As the answer, set down the lines below from the one containing "Screen dimensions: 1495x812" through the one containing "Task: Enable the HIGH competition filter", exactly and inclusively, and no others.
== EXERCISE DATA
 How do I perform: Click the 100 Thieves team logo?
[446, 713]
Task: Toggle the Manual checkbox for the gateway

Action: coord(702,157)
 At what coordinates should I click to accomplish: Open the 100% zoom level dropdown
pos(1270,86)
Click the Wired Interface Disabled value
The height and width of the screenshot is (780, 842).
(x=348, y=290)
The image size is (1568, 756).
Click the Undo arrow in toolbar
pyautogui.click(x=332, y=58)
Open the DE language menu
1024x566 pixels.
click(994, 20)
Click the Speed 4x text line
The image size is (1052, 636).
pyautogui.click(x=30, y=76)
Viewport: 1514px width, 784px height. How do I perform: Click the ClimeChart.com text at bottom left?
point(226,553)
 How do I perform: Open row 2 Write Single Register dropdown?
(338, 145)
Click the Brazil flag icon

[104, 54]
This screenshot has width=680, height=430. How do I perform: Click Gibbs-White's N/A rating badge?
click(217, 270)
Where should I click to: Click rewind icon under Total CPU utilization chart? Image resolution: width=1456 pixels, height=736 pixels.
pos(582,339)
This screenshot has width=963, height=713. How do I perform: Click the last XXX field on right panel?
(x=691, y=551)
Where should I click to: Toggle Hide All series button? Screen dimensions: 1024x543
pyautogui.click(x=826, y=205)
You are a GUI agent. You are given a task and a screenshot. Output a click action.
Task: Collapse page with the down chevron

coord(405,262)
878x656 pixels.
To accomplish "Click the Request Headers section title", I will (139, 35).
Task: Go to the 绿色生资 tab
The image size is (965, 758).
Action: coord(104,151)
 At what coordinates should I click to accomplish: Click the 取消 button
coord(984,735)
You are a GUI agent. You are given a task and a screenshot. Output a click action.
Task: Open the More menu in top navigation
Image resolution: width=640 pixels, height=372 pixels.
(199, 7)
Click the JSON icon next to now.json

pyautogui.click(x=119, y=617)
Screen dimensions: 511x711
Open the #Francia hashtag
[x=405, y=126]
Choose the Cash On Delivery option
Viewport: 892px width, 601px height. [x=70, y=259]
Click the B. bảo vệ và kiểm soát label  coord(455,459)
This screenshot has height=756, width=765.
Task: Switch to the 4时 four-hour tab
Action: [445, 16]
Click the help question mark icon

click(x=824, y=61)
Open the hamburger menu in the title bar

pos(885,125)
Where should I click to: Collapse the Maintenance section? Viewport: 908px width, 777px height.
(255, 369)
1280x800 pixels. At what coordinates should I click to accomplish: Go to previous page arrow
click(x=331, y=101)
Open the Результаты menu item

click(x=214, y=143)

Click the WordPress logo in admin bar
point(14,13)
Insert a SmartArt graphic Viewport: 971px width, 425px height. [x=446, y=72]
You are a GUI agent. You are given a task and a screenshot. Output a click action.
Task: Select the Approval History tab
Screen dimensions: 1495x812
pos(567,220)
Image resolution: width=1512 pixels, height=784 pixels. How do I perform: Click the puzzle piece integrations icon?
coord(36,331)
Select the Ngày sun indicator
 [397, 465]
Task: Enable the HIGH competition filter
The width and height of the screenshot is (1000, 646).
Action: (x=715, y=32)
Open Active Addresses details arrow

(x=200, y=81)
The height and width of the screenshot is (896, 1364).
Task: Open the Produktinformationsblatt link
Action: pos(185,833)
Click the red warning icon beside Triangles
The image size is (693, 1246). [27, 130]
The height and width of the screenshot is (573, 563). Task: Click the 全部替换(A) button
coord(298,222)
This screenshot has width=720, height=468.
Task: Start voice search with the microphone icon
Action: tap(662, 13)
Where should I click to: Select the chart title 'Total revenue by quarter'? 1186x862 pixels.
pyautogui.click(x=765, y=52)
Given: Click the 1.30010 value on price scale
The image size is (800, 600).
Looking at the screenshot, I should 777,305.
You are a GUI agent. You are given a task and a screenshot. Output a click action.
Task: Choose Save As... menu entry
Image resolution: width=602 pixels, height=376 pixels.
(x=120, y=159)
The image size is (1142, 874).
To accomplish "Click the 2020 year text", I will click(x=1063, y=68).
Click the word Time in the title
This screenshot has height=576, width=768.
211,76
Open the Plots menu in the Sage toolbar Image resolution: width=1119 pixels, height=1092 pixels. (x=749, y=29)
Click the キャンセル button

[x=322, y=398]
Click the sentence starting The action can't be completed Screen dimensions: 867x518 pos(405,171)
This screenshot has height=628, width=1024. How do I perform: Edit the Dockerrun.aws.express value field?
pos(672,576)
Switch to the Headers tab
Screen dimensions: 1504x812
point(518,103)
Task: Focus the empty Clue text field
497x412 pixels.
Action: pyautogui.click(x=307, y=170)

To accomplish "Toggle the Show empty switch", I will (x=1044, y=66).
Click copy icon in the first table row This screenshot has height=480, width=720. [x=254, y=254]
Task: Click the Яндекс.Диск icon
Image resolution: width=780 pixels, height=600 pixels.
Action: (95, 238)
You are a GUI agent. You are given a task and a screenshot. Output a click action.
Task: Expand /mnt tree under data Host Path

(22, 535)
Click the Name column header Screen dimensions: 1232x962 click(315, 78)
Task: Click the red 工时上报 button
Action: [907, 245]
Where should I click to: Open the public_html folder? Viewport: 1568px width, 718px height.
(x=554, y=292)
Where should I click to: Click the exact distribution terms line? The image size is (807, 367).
====
* SOLUTION TO THIS TASK
Screen dimensions: 1495x812
pos(567,220)
Image resolution: width=1512 pixels, height=784 pixels. How do I perform: Click the puzzle piece integrations icon?
coord(36,331)
Select the Ngày sun indicator
 [397, 465]
Task: Enable the HIGH competition filter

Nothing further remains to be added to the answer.